The PSR’s garden project was recently the recipient of a $600 grant thanks to the North Carolina Cooperative Extension through the Steps to Health program. Monarch PSR Program Manager Vivian Williams, BA, QP, explains that Cheri Bennett, who teaches the My Plate nutrition classes that began at Richmond PSR in 2022, nominated the Monarch program for the grant. She was witness to the motivation and passion that staff and participants had for gardening.
The funds were used to purchase garden tools such as grub hoes, rakes, pitchforks, gardening gloves and weeding tools from a local retailer. “These quality tools will sustain us for many years to come,” shares an enthusiastic Amanda.
Amanda had proposed the Wellness Garden Program at Richmond PSR last year which resulted in a 10-foot by 25-foot garden that produced a large harvest of tomatoes, zucchini, squash and cucumbers among many other vegetables. She is grateful that her love for gardening that she shares with PSR attendees has prompted her to see many life skills bloom.
Amanda grew up gardening thanks to her grandparents, who lived through the Great Depression during the 1930s and instilled in her the importance of growing your own food. They taught their granddaughter sustainability, patience and teamwork that today she passes along to PSR attendees.
In her personal life, she uses gardening to cope with anxiety. “I will pass that along to others and pass along healthy coping skills. Different things work for different people,” she believes.
As a certified peer support specialist, Amanda uses her lived experience to support others at Richmond PSR and has been trained to support people who struggle with mental health, psychological trauma or substance use. Over 30 people participate in the Richmond PSR program and Vivian calls Amanda their “cheerleader and motivator.”
Planting a garden and harvesting vegetables is just one positive of the project, Amanda notes: “We are learning about seeds and reading seed packets. We are learning about heirloom plants and understanding the timeline of harvesting.”
Last year, a person supported through the PSR watched okra that he planted as tiny seedlings grow to over eight feet tall. Amanda said the transformation in this person was life changing. “He would come in every day and comment on how his plants were growing and watched them with pride. He watched other people enjoy something that he grew and nurtured,” she recalls.
Last year’s harvest was a wonderful source of a variety of healthy foods for the PSRs weekly Wednesday lunches that the staff and participants prepare and enjoy. Amanda and Vivian and the rest of the Richmond PSR staff are looking forward to this year’s harvest being used in the same way with the vegetables serving as key ingredients in meals.

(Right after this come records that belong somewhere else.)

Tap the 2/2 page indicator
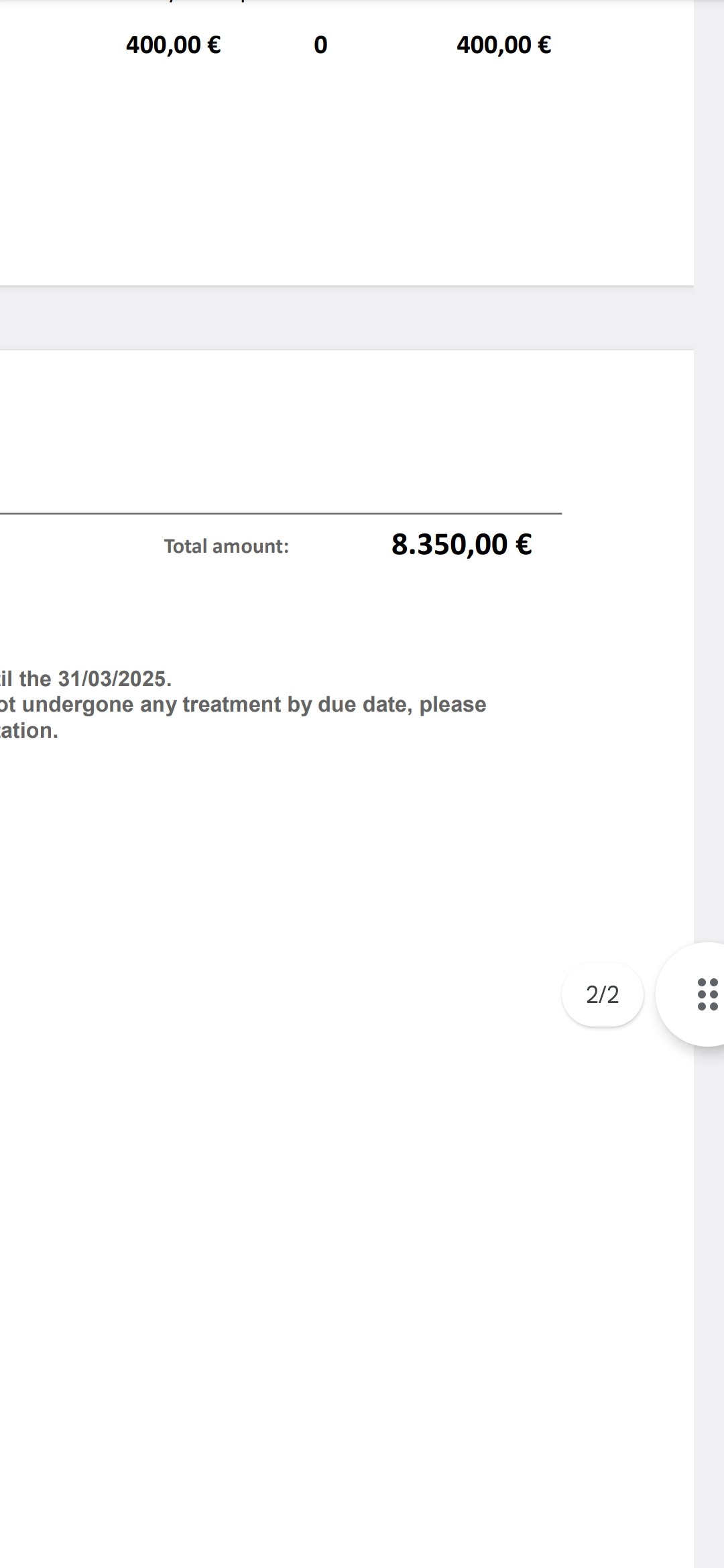This screenshot has height=1568, width=724. pyautogui.click(x=602, y=994)
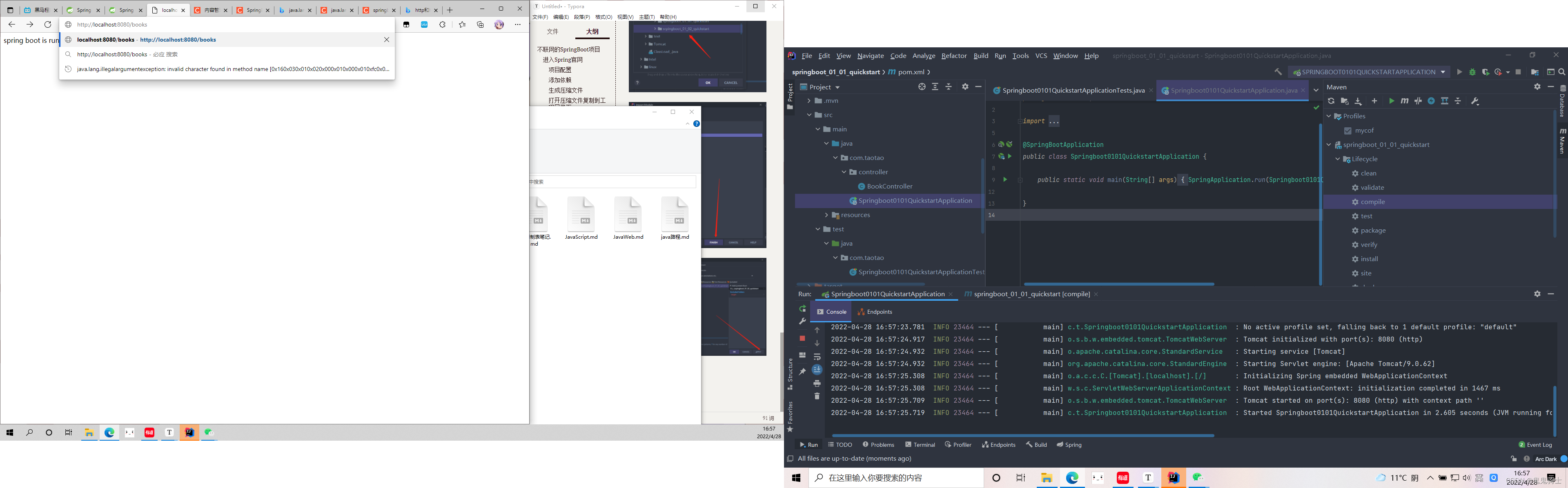
Task: Rerun Springboot0101QuickstartApplication in Run panel
Action: [802, 308]
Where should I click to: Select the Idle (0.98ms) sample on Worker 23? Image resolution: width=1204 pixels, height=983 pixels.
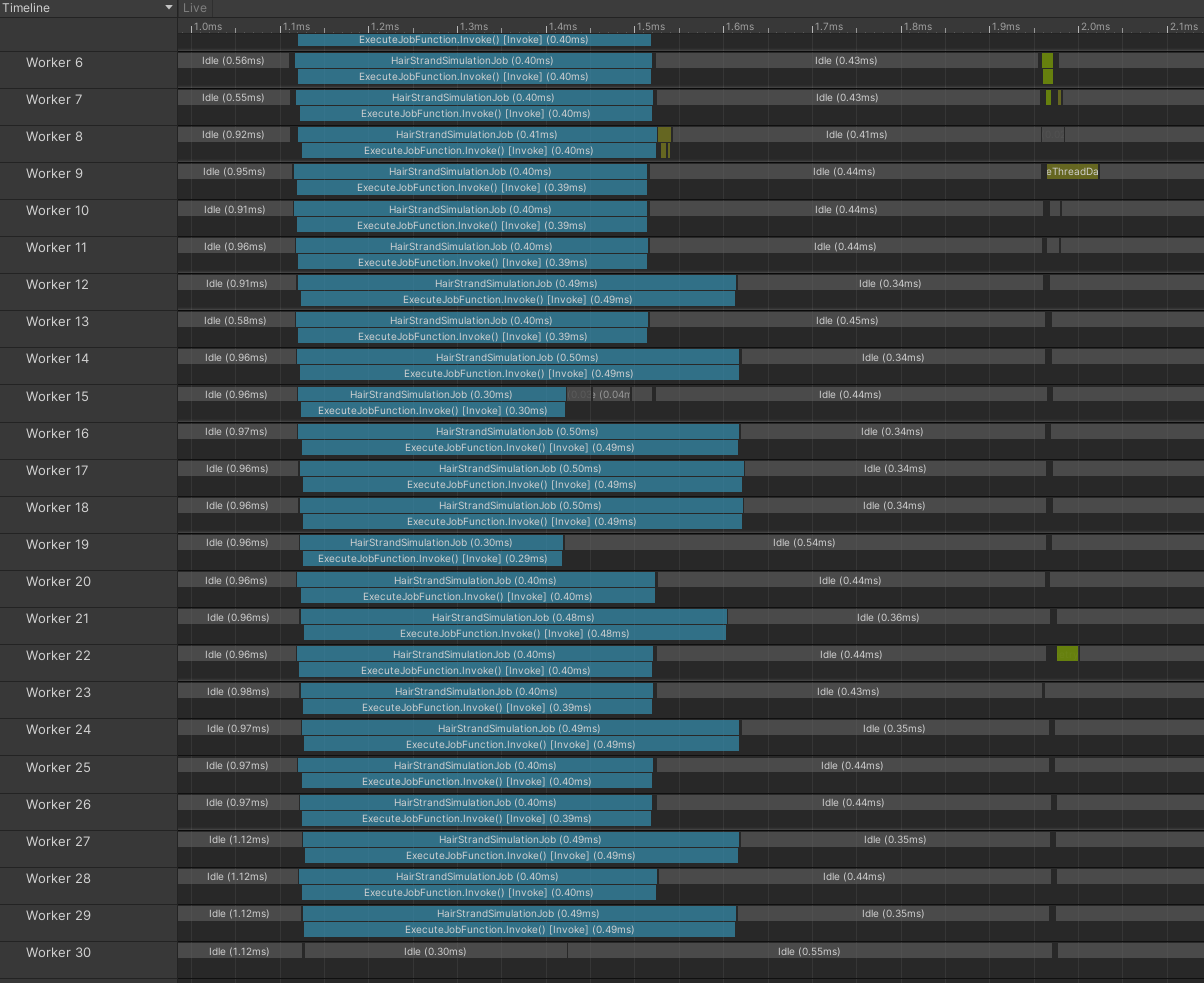[x=238, y=692]
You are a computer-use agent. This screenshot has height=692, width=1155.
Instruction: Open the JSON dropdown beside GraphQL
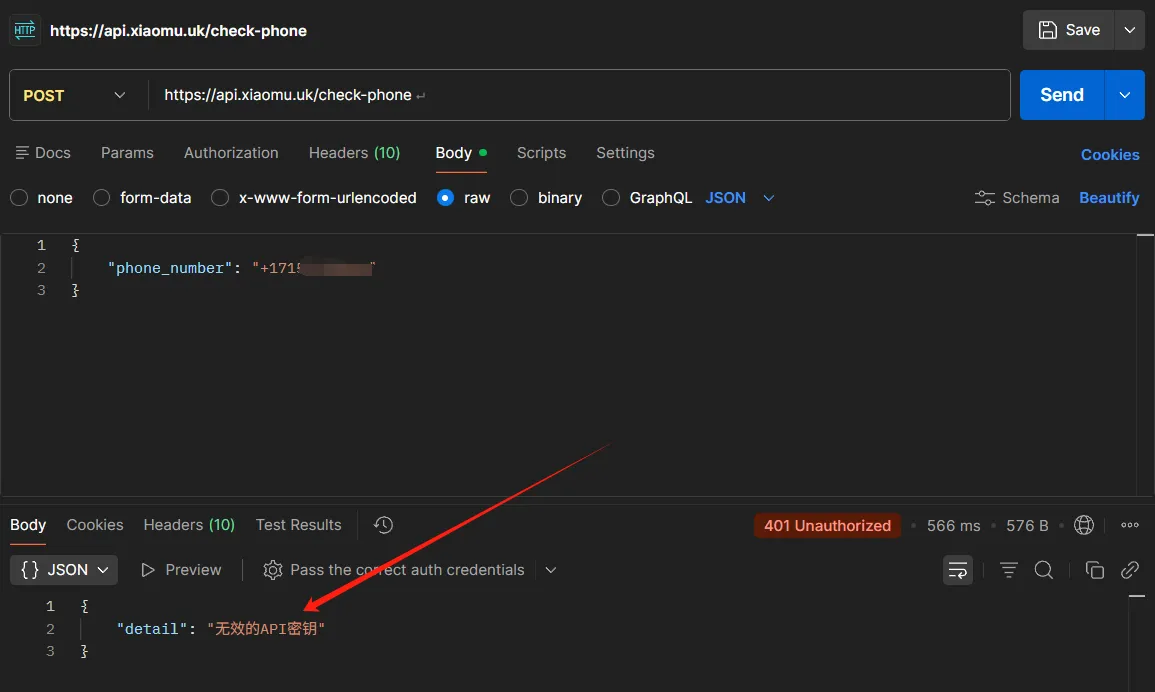[740, 198]
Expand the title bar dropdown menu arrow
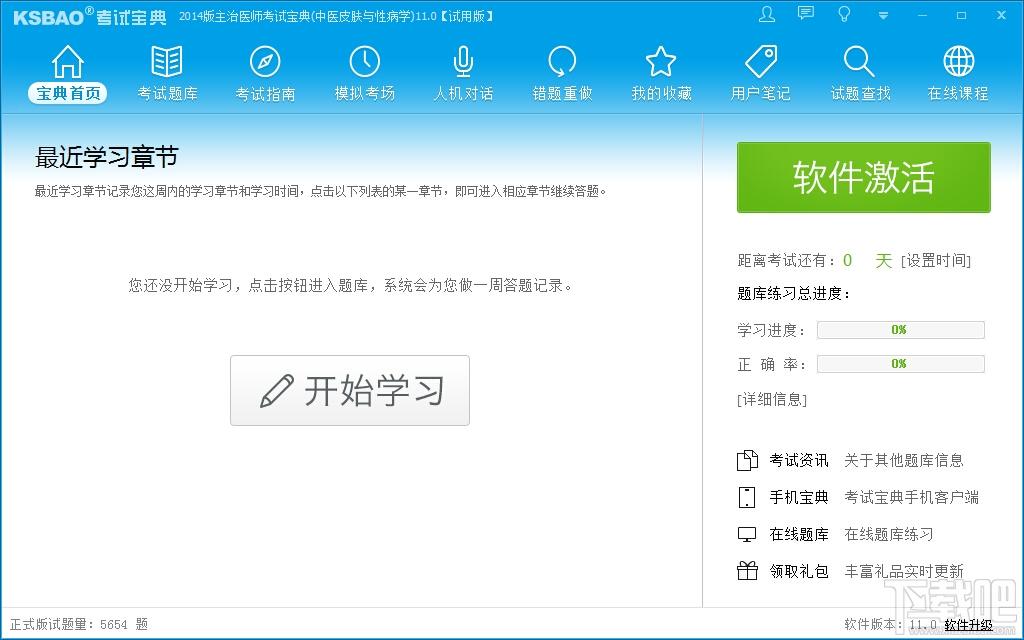Viewport: 1024px width, 640px height. tap(882, 16)
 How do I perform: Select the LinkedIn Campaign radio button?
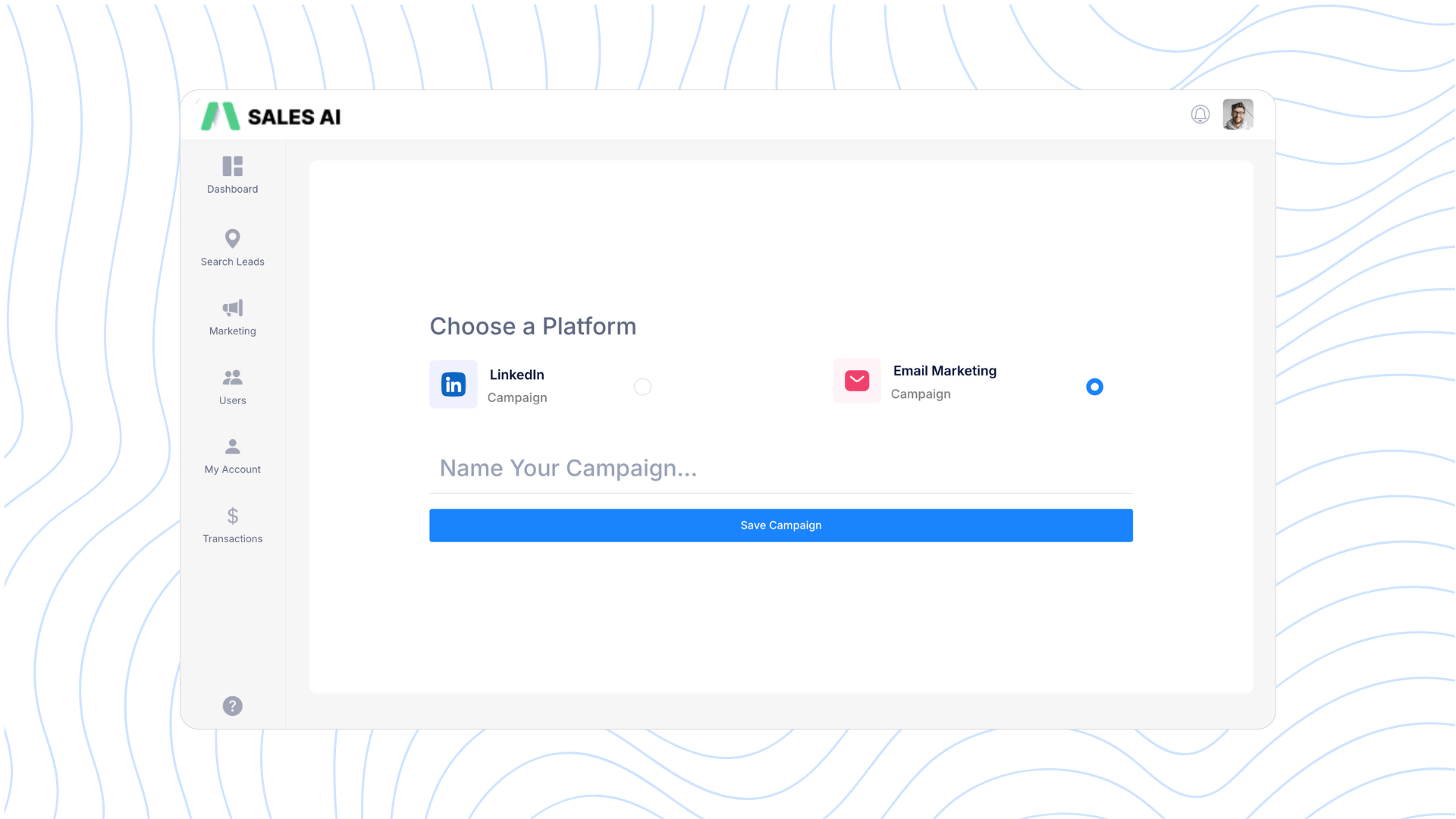[x=642, y=387]
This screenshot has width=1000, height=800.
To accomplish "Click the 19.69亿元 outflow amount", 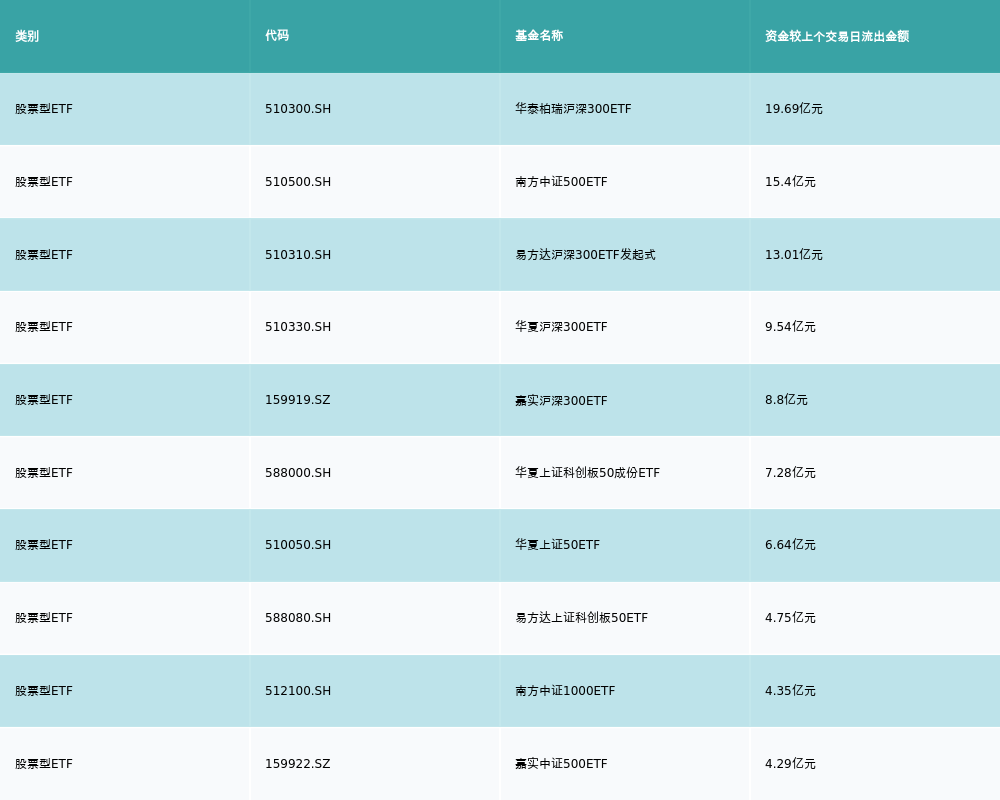I will 794,109.
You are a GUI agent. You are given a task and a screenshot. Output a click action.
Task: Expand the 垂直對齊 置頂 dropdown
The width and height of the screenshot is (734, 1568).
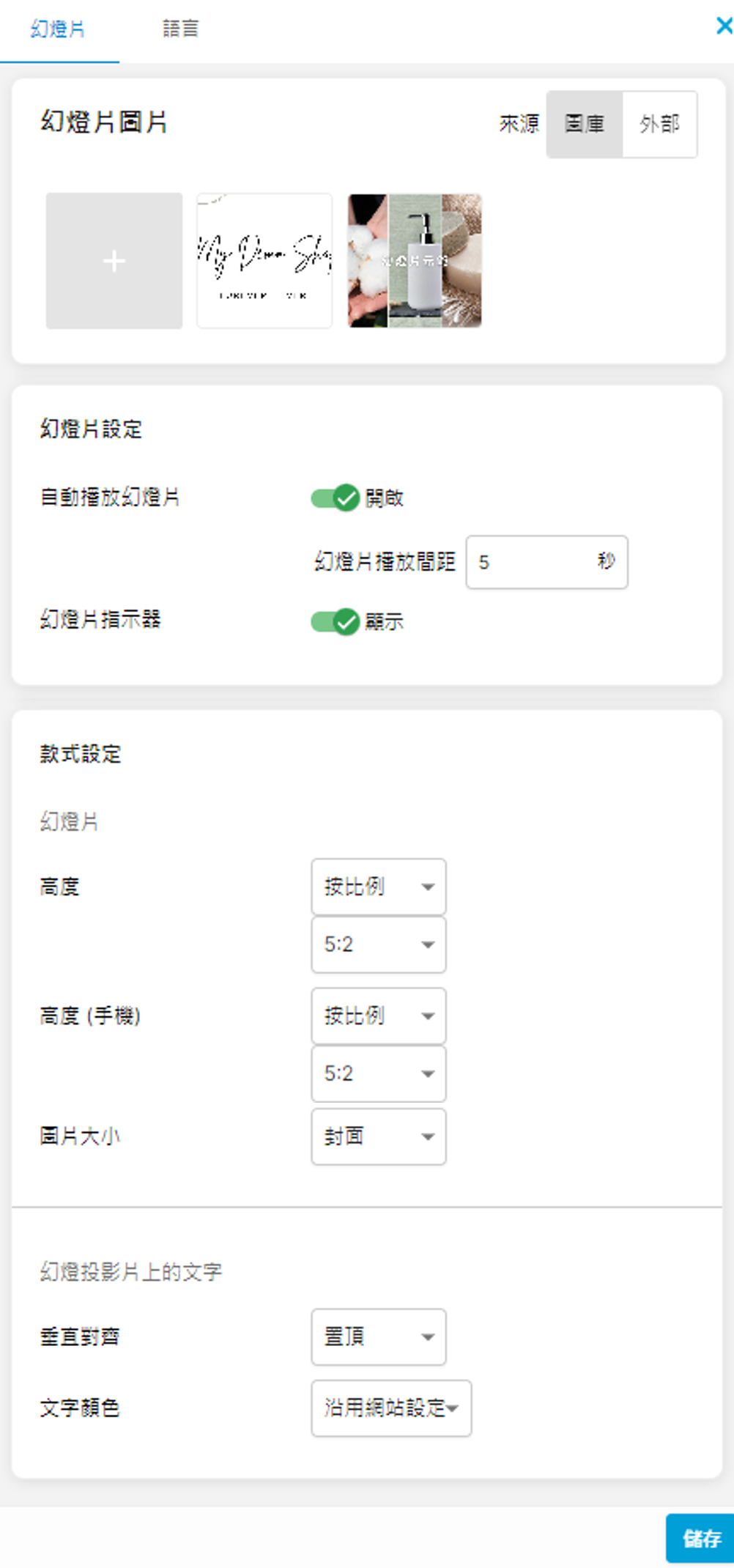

Amanda affirms that anyone thinking about a garden should know that it doesn’t have to be a large, tilled area of soil. “You can grow a garden in an empty milk jug. Be creative and add to the environment around you,” she suggests.
Other Richmond PSR staff who participate in the garden project include: Chrystal Weatherly and Reginald Porter, behavioral specialists, and Monarch volunteers, Craig Cavanaugh, Bob Weatherly and Francine Brower.